No Dado Bier trabalhava uma garçonete, a Mari, que era famosa por sua beleza, sua simpatia e seu profissionalismo. No meio da noite, sempre havia algum bêbado pedindo a Mari em casamento, mas ela se esquivava dessas abordagens com classe e senso de humor, conseguindo ser leve e firme ao mesmo tempo. Assim, o que seria um assédio incômodo se transformava em um episódio folclórico. Os amigos do bêbado gozavam da sua tentativa infrutífera, aplaudiam a Mari e tudo ficava por isso mesmo. Que categoria, a Mari. Depois ela foi para outros bares da noite porto-alegrense. O último em que a vi foi o Quincho, que se encarapitava nos altos do Três Figueiras e servia um ótimo carreteiro de charque.
Escrevo sobre o Dado Bier porque, no meio da última semana, fiz uma crônica a respeito dos bares que tanta falta nos fazem agora, durante as agruras do confinamento. Alguns leitores se entusiasmaram e me mandaram mensagens discorrendo acerca de seus bares favoritos. E o velho debate se acendeu: afinal, qual foi o melhor bar da história de Porto Alegre?
Sou um homem fiel aos meus bares. Quando vou a um, é ali que vou sempre.
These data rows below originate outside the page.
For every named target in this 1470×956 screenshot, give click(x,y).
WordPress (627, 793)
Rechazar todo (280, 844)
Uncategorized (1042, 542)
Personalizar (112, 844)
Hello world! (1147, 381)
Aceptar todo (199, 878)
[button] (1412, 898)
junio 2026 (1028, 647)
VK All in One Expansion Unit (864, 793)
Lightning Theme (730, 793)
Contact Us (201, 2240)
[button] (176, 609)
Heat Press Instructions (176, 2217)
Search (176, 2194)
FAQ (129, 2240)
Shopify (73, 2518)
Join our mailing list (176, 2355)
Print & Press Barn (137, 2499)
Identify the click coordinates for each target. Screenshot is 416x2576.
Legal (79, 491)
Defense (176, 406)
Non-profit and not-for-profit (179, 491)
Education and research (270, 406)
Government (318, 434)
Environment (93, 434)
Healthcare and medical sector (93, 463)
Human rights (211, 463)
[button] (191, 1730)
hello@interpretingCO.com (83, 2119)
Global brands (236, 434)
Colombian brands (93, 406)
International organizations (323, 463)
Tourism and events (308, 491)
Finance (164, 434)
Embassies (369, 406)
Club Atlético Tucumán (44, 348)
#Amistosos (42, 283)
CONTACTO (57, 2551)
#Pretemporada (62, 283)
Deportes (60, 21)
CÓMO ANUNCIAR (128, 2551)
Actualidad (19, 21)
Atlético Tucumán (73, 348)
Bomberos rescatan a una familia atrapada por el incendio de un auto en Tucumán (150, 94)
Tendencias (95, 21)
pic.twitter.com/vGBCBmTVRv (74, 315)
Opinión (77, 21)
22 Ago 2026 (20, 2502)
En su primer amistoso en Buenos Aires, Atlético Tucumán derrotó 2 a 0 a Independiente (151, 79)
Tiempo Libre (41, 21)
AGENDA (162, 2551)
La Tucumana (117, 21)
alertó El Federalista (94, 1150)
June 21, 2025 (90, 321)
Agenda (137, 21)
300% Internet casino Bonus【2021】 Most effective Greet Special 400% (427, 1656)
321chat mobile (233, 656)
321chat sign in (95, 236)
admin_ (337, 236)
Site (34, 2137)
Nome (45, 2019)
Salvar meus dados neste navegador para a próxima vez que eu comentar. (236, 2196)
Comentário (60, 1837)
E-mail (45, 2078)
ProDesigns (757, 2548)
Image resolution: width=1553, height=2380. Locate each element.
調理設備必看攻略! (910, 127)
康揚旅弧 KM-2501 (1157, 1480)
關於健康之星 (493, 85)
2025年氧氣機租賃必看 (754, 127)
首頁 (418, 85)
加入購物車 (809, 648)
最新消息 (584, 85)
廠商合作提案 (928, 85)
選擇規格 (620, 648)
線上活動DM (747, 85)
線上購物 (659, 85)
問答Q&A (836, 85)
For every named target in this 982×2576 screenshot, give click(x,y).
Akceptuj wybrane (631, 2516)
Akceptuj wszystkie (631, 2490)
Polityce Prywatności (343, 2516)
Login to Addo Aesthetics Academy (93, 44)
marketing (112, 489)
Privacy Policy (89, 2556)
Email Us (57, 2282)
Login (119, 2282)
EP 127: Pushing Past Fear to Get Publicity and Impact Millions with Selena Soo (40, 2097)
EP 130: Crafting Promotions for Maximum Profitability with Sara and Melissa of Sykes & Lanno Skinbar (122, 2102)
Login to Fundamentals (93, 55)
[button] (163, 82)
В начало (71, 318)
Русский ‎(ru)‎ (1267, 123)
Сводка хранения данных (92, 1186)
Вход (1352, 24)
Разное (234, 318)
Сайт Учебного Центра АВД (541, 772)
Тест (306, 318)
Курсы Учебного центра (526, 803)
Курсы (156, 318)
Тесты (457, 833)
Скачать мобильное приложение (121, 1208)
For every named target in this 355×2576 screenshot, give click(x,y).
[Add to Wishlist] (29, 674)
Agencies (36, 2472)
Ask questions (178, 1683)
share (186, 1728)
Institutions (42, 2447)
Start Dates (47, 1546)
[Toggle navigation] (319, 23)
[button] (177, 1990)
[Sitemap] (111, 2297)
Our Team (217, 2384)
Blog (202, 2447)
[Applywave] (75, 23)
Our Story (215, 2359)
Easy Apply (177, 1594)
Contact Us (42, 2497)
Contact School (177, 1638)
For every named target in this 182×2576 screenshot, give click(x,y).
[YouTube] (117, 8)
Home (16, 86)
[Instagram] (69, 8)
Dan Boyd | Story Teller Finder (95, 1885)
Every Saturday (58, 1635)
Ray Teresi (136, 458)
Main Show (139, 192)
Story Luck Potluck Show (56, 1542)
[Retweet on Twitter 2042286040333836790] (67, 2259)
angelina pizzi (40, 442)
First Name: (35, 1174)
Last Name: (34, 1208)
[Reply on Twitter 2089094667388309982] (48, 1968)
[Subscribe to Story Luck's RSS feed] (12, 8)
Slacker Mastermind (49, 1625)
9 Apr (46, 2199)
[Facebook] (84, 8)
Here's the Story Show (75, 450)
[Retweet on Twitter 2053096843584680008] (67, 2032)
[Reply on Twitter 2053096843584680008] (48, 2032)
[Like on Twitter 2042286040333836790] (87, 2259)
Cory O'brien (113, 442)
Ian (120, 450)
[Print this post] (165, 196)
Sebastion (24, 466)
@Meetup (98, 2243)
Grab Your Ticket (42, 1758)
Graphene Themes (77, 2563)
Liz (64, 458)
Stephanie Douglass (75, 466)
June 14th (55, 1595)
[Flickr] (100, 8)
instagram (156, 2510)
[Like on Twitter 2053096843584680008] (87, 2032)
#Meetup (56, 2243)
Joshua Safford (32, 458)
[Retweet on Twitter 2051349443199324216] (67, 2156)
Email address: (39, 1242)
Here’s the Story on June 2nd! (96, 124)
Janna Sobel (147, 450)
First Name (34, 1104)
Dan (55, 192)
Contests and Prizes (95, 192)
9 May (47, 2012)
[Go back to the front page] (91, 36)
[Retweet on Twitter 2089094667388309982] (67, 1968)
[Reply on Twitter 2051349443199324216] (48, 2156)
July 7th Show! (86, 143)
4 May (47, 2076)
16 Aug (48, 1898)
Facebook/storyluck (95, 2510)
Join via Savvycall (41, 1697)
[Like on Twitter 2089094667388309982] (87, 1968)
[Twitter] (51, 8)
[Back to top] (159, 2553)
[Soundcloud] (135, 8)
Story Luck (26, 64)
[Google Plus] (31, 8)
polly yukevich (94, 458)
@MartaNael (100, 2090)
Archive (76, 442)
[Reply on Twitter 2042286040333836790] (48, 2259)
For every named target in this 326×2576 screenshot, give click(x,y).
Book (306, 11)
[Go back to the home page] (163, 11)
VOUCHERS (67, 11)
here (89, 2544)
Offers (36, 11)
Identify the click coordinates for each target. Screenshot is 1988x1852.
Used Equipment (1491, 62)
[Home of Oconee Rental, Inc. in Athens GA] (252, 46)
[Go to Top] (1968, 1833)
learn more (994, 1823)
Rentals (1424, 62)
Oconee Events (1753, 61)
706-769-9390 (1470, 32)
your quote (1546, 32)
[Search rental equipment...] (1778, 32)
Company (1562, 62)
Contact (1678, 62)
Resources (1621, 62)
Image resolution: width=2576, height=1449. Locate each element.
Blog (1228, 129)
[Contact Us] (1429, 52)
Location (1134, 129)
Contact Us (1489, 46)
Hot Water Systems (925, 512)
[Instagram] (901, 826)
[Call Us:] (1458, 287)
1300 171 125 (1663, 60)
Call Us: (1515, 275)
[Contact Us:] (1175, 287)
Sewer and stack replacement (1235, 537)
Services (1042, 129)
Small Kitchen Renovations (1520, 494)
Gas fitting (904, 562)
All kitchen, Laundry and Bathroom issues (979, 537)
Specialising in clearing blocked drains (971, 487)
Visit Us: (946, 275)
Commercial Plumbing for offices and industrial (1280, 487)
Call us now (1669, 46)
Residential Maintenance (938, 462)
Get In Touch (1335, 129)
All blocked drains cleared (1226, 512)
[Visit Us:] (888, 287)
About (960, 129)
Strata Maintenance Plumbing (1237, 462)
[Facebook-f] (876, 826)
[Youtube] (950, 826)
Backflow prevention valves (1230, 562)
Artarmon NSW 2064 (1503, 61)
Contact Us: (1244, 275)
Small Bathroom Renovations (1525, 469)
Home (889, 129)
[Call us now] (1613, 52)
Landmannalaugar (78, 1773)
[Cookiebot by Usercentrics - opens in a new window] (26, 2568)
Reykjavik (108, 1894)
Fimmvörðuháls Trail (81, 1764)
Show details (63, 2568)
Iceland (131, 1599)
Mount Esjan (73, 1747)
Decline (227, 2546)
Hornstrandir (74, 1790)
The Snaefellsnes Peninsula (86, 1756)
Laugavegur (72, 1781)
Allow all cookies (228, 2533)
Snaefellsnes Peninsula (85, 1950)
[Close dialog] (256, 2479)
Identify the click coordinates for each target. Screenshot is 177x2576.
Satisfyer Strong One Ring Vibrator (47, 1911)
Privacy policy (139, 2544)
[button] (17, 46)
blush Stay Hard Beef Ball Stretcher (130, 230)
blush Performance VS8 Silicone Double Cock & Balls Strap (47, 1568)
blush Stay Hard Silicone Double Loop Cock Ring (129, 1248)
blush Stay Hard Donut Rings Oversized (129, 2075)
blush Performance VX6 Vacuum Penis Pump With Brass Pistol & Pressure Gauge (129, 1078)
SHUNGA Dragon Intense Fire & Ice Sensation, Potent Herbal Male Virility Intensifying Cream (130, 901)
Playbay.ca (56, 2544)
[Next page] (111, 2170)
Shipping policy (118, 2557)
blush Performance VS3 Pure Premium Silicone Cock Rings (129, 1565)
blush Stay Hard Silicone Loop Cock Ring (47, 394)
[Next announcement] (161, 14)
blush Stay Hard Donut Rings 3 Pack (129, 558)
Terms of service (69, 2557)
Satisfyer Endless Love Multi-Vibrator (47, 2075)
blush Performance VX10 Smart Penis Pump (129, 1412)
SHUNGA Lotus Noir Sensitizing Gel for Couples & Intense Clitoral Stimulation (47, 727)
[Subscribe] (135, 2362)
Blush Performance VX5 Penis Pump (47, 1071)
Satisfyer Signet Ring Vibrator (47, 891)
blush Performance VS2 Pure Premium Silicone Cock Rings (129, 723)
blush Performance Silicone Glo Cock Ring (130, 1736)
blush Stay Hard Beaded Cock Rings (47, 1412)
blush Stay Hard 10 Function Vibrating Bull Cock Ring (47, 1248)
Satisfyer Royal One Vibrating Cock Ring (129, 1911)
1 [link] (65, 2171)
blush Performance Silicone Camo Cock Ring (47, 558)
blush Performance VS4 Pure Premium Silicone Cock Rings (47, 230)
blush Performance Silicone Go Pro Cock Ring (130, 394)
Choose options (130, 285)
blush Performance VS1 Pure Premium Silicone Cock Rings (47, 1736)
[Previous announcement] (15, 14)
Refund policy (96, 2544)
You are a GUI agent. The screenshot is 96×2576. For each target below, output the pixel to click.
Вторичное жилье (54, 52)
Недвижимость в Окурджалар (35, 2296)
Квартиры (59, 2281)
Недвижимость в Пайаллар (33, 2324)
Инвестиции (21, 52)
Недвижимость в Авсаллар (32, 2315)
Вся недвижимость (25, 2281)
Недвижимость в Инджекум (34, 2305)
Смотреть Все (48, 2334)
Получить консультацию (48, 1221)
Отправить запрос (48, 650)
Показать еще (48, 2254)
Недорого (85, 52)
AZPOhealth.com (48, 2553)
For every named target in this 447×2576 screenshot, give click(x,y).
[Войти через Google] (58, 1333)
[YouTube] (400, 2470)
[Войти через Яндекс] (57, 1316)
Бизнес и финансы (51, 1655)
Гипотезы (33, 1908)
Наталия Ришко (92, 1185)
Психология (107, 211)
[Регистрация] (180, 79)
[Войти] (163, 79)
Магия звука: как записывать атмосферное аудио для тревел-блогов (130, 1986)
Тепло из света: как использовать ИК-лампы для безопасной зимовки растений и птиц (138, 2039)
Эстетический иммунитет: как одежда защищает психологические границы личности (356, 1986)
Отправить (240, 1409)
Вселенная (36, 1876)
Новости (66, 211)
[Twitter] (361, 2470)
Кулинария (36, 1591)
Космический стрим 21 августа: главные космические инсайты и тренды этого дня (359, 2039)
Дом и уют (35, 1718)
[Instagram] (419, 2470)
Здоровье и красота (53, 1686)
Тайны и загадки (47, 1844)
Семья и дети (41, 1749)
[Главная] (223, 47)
Não gosto de mudar, porque me sinto leviano. Até porque bares são muito mais efêmeros do que restaurantes. Um bar se torna moda, viceja por algum tempo e, depois, por alguma razão começa a murchar, até que desaparece. Bares envelhecem. Restaurantes, não. Um restaurante pode ter 200 anos e continuar igual ao que sempre foi. Um bar bom, quando a gente vê, já foi. Por isso, quando assumo um bar, aproveito-o. Para mim, ele será eterno enquanto dure.
Fiquei pensando se o Dado Bier não seria um dos melhores bares da história de Porto Alegre, mas o descartei. Sabe por quê? Porque tinha dança. Bar não pode ter dança. Quando tem dança, deixa de ser bar e vira “casa noturna”. O Dado Bier era uma casa noturna.
Gosto desse nome, “casa noturna”, porque é aconchegante. Você sai da casa diurna, que é a sua casa, e vai para uma noturna. Quer dizer: você também se sente em casa, só que é de noite.
O bom bar haverá de ter comida saborosa, chope gelado e atendimento atencioso.
Mas voltando aos grandes bares de Porto Alegre, preciso ressaltar que mesmo a música ao vivo pode ser daninha ao bom bar. O bom bar haverá de ter comida saborosa, chope gelado e atendimento atencioso. Se tiver um prato que o distinga, aí, bem... aí pode ser o bar perfeito.
Seguirei relembrando a história de grandes bares da cidade, mas, por enquanto, quero me ater a este ponto: o prato de distinção. Porque era a respeito disso que, dias atrás, conversava com o Nilson, garçom do Tartare.
O Nilson me contou que, tempos atrás, ao empreender uma viagem para fora do Estado, aprendeu a fazer uma rara iguaria: bolinho de feijoada. Não é de feijão; é de feijoada, com todos os seus nobres ingredientes suínos. Ele descreveu o bolinho, contou em pormenores como é preparado e me deixou salivando.
– Meu Deus! – exclamei. – Eu quero bolinho de feijoada! Preciso do bolinho de feijoada! Quando teremos bolinho de feijoada?
O Nilson baixou a cabeça e gemeu:
– Nunca...
– Mas... por quê? Por quê???
Ele explicou, com voz sumida, que tentou servir bolinho de feijoada no bar, mas os clientes não aprovaram. O bolinho de feijoada, por melhor que seja, afronta a cultura gaúcha, que reserva os sábados de inverno, e apenas os sábados de inverno, para comer feijoada e mocotó. Qualquer variação escandaliza os nossos tradicionalistas culinários. Para o gaúcho, tudo tem de ser sempre igual. Fiquei revoltado. Ainda estou. Quanto do proveito da vida perdemos por nosso conservadorismo!